1914-1918 : Deux frères de Cahors: Jean et Louis Toulouse.
Nous
approchons de la commémoration nationale
du début de la Première Guerre Mondiale, cette guerre de 1914 à 1918 qui fut le
premier grand carnage du XXème siècle. Le Prix Goncourt vient pour sa part de
couronner le beau roman de Pierre Lemaître qui retrace le retour à la vie de
deux soldats renvoyés dans leurs foyers… Tant d’autres ne sont hélas jamais
revenus.
Ils
étaient deux frères. Deux frères promis à un grand et bel avenir, nés à Cahors à la fin du XIXème siècle dans
une de ces familles qui portaient, enraciné au cœur, dans l’esprit et dans l’action, l’amour de leur
patrie, la France. Jean Toulouse est né le 8 août 1894. Après ses études
secondaires au Lycée de Cahors et une licence en droit, il était élève de
l’École libre des sciences politiques, Sciences Po, à Paris. Louis Toulouse né
le 22 octobre 1895, son jeune frère, s’était inscrit, après le lycée, comme
élève de l’École nationale supérieure des Beaux Arts à Paris. Louis est tué au
bois d’Avancourt dans les Vosges, le 28 avril 1916. Jean est tué quelques mois
plus tard, à Chaulnes dans la Somme, le 4 septembre 1916.
Retour vers
le passé. À Cahors, Jean et Louis traversent une enfance heureuse et choyée
dans une famille ayant pignon sur rue dans une belle maison du quartier des
Hortes, près de ce qui est aujourd'hui l’avenue Victor Hugo. Leur père, Émile, natif de Mende en
Lozère en 1860, a suivi les enseignements de l’École nationale supérieure des
beaux-arts à Paris de 1883 à 1888. En 1897, il est nommé architecte
départemental du Lot. À ce poste, comme le précise Ghislaine Legrand,
dans un article du Bulletin de la société des études du Lot, (3 ème fascicule, 2002) , il réalise de nombreux
bâtiments publics dans ce département entre 1905 et 1911 : les groupes
scolaires d'Albas, de Douelle, de Gignac, de Laramière, de Livernon, de
Montcléra ; la mairie-école de Grézels ; la mairie-poste de
Saint-Vincent-Rives-d'Olt ; la mairie de Soturac ; de 1897 à 1909 : les écoles
de Berganty, Catus, Cazals, Mechmont, Goudou, Puyjourdes, Moussac, Lherm,
Marminiac, Pern, Limogne, Varaire. Il construit ou rebâtit des châteaux : à
Ladevèze, Pechpeyroux, Blazac, Féral, Cuzals ; et aussi de belles demeures à
Cahors : la maison Calmette, 1899 ; la maison Bouchet, 1900-1901 ; la maison Cornaire, 1900-1910 ; la maison
du directeur de la Banque de France aujourd’hui maison Nespoulous, 1905-1909 ;
l’hôtel Terminus… Il construit aussi de nombreuses églises et des presbytères, il
reconstruit des maisons de congrégations religieuses et des clochers…

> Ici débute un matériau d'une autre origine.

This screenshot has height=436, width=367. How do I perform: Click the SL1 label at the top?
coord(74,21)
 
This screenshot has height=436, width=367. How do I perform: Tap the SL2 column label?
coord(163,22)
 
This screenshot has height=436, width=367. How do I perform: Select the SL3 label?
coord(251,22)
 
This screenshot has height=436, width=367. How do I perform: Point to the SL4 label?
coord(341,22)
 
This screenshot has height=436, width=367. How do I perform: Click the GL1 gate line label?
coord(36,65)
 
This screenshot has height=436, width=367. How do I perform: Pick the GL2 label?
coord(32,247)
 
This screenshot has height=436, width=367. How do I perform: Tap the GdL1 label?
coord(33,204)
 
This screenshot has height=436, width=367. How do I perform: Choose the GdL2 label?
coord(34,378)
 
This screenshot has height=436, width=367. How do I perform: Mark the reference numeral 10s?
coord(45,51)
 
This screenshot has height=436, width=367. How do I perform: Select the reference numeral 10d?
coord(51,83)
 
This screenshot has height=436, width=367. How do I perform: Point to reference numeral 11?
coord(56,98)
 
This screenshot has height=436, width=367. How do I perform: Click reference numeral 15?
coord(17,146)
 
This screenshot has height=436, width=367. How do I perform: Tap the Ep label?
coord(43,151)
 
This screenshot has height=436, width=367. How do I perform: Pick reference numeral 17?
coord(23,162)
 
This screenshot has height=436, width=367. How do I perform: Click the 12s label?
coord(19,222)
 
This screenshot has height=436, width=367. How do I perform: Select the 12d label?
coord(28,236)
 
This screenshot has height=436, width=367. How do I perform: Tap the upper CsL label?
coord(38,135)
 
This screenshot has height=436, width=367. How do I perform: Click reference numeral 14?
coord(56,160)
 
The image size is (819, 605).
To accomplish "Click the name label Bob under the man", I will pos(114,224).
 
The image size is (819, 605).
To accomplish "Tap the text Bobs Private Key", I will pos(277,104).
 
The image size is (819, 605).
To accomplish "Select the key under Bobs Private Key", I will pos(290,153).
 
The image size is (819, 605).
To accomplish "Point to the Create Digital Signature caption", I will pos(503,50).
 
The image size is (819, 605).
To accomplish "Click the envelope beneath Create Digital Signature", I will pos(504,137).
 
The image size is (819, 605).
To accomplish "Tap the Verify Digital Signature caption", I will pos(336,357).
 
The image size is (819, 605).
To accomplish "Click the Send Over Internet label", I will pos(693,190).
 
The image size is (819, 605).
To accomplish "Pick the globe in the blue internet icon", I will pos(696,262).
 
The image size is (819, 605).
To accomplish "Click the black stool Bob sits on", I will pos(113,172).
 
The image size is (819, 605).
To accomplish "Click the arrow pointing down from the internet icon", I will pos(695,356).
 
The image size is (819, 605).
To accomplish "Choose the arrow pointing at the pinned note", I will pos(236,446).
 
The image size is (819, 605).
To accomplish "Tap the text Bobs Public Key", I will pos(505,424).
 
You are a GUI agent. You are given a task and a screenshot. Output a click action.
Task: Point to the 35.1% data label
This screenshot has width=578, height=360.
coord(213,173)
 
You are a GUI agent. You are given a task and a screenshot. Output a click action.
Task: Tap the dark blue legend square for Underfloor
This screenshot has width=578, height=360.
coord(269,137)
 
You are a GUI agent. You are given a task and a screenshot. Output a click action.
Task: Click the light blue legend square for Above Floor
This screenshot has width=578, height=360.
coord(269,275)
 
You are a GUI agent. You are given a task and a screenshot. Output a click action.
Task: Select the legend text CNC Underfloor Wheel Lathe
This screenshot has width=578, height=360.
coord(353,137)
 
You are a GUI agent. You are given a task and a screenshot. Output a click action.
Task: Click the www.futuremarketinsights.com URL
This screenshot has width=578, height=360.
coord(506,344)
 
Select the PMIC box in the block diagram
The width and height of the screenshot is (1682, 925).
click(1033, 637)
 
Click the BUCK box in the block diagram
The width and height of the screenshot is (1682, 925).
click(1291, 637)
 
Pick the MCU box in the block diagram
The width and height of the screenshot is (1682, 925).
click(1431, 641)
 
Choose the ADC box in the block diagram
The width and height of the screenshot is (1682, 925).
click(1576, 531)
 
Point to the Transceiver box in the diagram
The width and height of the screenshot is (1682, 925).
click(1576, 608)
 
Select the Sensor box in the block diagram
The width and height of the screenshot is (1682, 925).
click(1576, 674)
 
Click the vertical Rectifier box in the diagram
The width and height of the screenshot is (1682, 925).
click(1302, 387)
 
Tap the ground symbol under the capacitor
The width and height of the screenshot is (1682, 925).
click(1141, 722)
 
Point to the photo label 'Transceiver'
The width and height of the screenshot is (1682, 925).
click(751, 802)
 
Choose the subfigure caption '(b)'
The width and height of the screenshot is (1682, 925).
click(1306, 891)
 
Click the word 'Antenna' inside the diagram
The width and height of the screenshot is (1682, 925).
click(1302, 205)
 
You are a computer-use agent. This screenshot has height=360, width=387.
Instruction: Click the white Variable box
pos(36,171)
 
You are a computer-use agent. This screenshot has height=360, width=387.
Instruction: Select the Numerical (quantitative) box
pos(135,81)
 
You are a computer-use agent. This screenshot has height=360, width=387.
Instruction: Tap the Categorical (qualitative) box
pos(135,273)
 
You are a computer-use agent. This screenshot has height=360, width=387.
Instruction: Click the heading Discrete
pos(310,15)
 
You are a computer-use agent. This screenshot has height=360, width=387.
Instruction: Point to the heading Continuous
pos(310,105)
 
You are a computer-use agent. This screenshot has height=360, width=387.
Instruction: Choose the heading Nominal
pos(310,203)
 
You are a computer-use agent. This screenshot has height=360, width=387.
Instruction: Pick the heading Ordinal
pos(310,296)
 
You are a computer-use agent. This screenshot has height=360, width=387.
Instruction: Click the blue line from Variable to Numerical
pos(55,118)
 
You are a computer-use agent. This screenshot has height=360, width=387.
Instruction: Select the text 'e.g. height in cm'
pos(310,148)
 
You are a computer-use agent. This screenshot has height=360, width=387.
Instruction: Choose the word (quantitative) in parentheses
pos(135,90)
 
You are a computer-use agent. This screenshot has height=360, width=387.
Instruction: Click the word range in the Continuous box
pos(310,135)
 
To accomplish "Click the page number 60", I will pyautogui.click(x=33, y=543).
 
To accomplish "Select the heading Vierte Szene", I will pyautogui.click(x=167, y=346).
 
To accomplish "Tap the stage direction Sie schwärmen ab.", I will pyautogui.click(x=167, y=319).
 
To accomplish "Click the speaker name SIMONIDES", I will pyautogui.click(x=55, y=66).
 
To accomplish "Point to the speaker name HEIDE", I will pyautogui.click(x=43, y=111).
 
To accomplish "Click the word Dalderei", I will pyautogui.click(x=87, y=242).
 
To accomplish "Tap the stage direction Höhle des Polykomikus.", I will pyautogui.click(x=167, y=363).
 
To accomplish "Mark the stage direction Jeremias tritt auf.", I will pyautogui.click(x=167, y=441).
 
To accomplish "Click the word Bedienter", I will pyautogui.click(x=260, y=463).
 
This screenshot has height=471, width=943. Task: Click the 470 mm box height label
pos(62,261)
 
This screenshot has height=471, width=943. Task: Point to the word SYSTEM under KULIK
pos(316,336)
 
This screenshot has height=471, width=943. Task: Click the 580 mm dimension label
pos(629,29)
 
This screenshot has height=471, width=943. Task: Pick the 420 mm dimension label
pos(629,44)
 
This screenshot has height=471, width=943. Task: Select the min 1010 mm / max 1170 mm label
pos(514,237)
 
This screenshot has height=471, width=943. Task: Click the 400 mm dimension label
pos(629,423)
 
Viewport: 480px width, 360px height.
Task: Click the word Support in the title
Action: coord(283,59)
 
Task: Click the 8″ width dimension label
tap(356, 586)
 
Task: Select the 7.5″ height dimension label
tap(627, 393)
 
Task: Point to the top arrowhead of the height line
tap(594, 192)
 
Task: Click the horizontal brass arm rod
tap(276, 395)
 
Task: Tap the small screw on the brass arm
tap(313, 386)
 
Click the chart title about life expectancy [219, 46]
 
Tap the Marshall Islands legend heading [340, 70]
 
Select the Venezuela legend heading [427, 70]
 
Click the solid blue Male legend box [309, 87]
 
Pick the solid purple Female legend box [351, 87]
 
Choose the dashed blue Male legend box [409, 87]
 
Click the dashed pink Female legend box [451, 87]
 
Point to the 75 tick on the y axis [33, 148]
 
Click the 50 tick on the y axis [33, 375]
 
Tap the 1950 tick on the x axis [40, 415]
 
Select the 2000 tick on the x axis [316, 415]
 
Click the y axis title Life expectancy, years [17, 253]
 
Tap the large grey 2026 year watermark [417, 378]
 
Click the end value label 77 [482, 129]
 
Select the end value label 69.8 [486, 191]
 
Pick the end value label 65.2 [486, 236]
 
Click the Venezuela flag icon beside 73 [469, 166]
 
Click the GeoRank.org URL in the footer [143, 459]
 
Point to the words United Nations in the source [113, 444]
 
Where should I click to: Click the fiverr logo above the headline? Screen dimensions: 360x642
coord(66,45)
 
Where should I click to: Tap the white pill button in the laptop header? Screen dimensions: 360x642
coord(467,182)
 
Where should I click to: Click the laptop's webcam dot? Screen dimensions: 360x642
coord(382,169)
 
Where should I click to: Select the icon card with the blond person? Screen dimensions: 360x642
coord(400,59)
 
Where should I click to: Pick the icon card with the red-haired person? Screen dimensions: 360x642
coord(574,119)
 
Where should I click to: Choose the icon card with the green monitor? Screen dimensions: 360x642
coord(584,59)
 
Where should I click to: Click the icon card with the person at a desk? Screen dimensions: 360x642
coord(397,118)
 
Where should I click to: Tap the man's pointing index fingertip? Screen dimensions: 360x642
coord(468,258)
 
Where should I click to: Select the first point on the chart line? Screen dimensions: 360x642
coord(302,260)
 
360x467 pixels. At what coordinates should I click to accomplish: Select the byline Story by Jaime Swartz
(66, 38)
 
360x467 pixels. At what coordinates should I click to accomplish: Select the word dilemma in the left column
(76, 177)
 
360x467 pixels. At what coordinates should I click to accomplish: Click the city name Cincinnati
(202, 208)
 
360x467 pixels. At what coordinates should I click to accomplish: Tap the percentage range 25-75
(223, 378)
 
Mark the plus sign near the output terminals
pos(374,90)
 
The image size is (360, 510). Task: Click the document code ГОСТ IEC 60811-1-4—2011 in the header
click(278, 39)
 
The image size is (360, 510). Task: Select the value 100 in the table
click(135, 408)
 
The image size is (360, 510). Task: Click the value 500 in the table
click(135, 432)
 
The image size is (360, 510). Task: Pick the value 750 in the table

Bref, Émile Toulouse mène une carrière active et prospère. Pour loger toute sa vaste famille pendant ses moments de villégiature et les grandes vacances, il acquiert à Saint-Cirq Lapopie le Château de Porteroque dont le site et l’environnement l’a séduit. Sa femme, Jeanne, une maîtresse de maison accomplie, originaire du Quercy (elle est née près de Montauban), lui donne sept beaux enfants. Quatre garçons, Jean, Louis, plus tard Pierre, puis Gabriel et trois filles, Lucienne surnommée Lulu, Marie et Louise. Étudiants à Paris, les deux aînés ont leurs appartements au Quartier Latin, dont l'un, Quai Conti, tout à côté de l'Institut de France et des Beaux-Arts. Ils mènent une vie studieuse et détachée des soucis quotidiens.
L’orage éclate en août 1914 avec la
mobilisation générale. La guerre est déclenchée. Elle durera quatre années.
Âgés de 19 et de 20 ans, Jean et Louis sont mobilisés. Depuis sa chambrée qu’il
partage avec « d’épaisses brutes », le 7 septembre, Jean écrit à ses
parents : « Mon train de vie est tellement changé que je me sens
moi-même tout changé. La vie militaire ne me paraît cependant pas rebutante,
loin de là même, mais je manque d’habitude ». Deux jours plus tard :
« Maintenant j’ai connu ce dont Maman me faisait un
« épouvantail ». Elle disait : « Tu verras quand tu seras à
la caserne ! » et ça ne m’a nullement ennuyé ». Le 13 septembre,
retenu à l’infirmerie par un épanchement de synovie, il écrit : « Je
suis furieux. J’en pleure de rage. (…). Il vient de partir huit cents hommes
pour le front. Je viens de les regarder partir avec envie ». Un mois plus
tard, il fait à nouveau ses « quarante kilomètre » sans fatigue. Il
lui est proposé d’être élève-officier, mais précise t-il, « j’ai refusé
cet honneur, (…), je ne tiens pas plus qu’un autre à laisser ma peau aux
Allemands, mais je ne veux pas rester en arrière de ma classe. Si j’en ai
l’occasion, j’avancerai aussi bien à la bataille ». Le 12 novembre :
« Il est onze heures, je pars à trois heures pour le front. J’ai réussi à
me joindre au départ, je suis tout à fait prêt, complètement équipé. Vous êtes
mon seul regret, je vous embrasse mille fois tous et vive la France ». Le
31 décembre : « Enfin, j’ai entendu siffler les balles et les obus.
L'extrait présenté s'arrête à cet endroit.